Metaphors for Prison: A Dialogue

(Day 2 15.20-16.25)

Metaphors for Prison: A Dialogue

Chris Philo (School of Geographical & Earth Sciences, University of Glasgow) : Back to Foucault, again (sorry): ‘star power’ and another look at Foucauldian carceral geographies

It may be that carceral geographers/prison researchers feel that we know all we need to know about Michel Foucault, the French intellectual and critical social historian.  His seminal work Discipline and Punish (1975/1976), with its discussion of Bentham’s Panopticon, related penal forms and a widening ‘carceral archipelago’, is relatively familiar – if still maybe not as fully appreciated as it might be – as part of the furniture behind the emergence of carceral geographies as a new sub-field.  The recent publication (first in French [2013] and then in English [2015]) of Foucault’s 1972-1973 research-based College de France lecture series, The Punitive Society, arguably prompts further reflection on what more or else he can potentially tell us in this respect.  This lecture series sees Foucault preparing the ground for Discipline and Punish, but there is much that is different (not least the very limited attention paid to Bentham’s Panopticon) to what appears in the later monograph.  He worries away at the now largely taken-for-granted nature of imprisonment as punishment, digging deeply into the whole phenomena of ‘confinement’ (or ‘sequestration’) as a tool for dealing with troubled and troublesome populations.  He thereby speaks across the years to ongoing debates in carceral geographies about the spatial fundamentals of the sub-field: namely, the status of a spatial shutting-away of certain peoples in set-apart places.  Moreover, central to The Punitive Society is a thorough-going critical appraisal of what is meant by ‘exclusion’, and the lectures effectively stage a shift in a focus from exclusionary spaces to inclusionary spaces (the latter comprising spaces that simultaneously exclude and include, seeking ultimately to enable the re-inclusion of their occupants in wider society).  In short, here Foucault engages with what I term the ‘spatial primitives’ of carceral geographies, and his provocations should hence remain central to our sub-field.

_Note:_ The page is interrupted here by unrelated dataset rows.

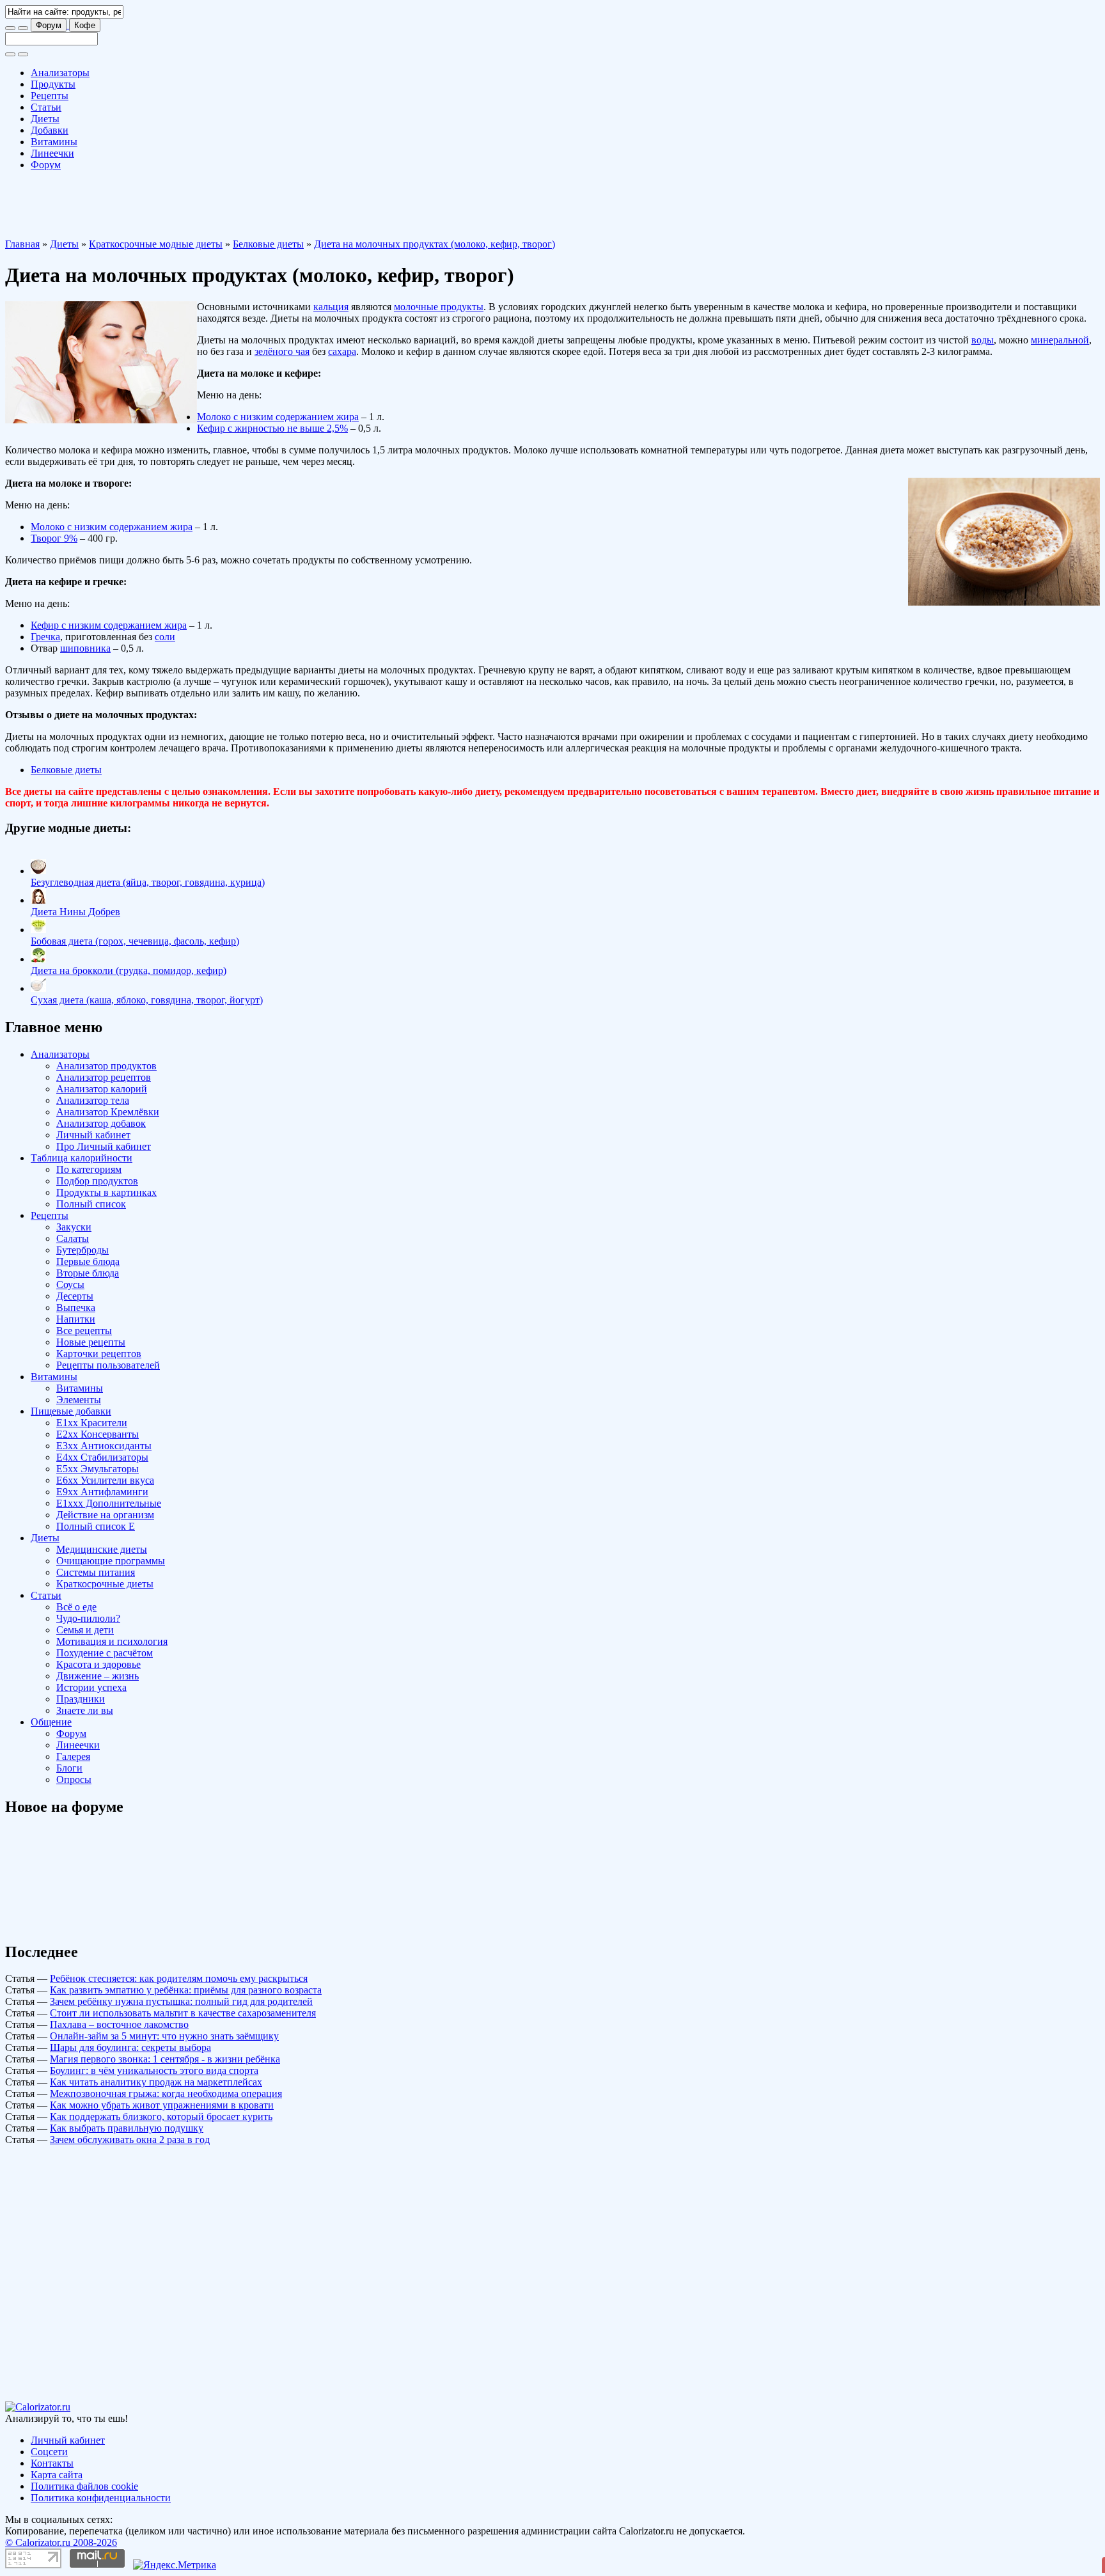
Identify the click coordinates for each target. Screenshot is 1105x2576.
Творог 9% (54, 538)
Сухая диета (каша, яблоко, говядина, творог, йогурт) (147, 999)
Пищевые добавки (71, 1411)
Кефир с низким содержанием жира (109, 625)
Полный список (91, 1203)
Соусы (70, 1284)
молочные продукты (438, 306)
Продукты (53, 84)
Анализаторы (60, 72)
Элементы (78, 1399)
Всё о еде (76, 1606)
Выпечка (75, 1307)
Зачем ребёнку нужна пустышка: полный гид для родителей (181, 2001)
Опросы (73, 1779)
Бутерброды (82, 1250)
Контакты (52, 2463)
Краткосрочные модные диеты (156, 244)
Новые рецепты (90, 1342)
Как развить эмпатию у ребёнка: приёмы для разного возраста (186, 1989)
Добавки (49, 130)
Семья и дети (85, 1629)
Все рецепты (84, 1330)
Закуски (73, 1226)
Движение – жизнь (97, 1675)
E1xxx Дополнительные (108, 1503)
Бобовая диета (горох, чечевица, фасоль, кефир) (135, 941)
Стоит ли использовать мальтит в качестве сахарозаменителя (183, 2012)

Ben Crewe (University of Cambridge) : Depth, weight, tightness, breadth: spatial metaphors and the texture of imprisonment

Slides (pdf)

Recent years have seen renewed interest in comparative levels of punitiveness and the political economy of punishment (e.g. Wacquant 2001; 2009; Cavadino and Dignan 2006; Dignan 2008; Pratt 2008a, 2008b). However, few of the studies that have considered such issues have reached very far inside the prison walls to explore the ways in which punishment is experienced in practice. In relying on measures and indicators such as imprisonment rates, material conditions, and ‘inputs’ such as staff training, penal scholars risk providing a superficial analysis of the nature and experience of imprisonment. Furthermore, accounts ‘from above’ tend to assume that all prison institutions within a jurisdiction are similar, flattening differences in the lived experience that prisoners themselves identify as being highly significant. This paper presents a framework for conceptualising and comparing prisons, based on a set of physical and spatial metaphors, namely ‘depth’, ‘weight’, ‘tightness’ and ‘breadth’. It argues that, in differentiating between different aspects of penal treatment and authority – such as interpersonal treatment (‘weight’) and security restrictions (‘depth), for example – this analytic vocabulary enables a more nuanced appreciation of variations between prisons and prisoners’ subjective experiences of confinement. Specifically, it helps in describing the texture of imprisonment, the specific configuration of power that underlies it, and the relationship between these different dimensions of penal power. Drawing on emerging findings from a major comparative study of imprisonment in Norway and England & Wales, the paper explains how the original framework has been refined through empirical enquiry, and considers the wider benefits of a conceptual framework whose terminology is both metaphorical and spatial.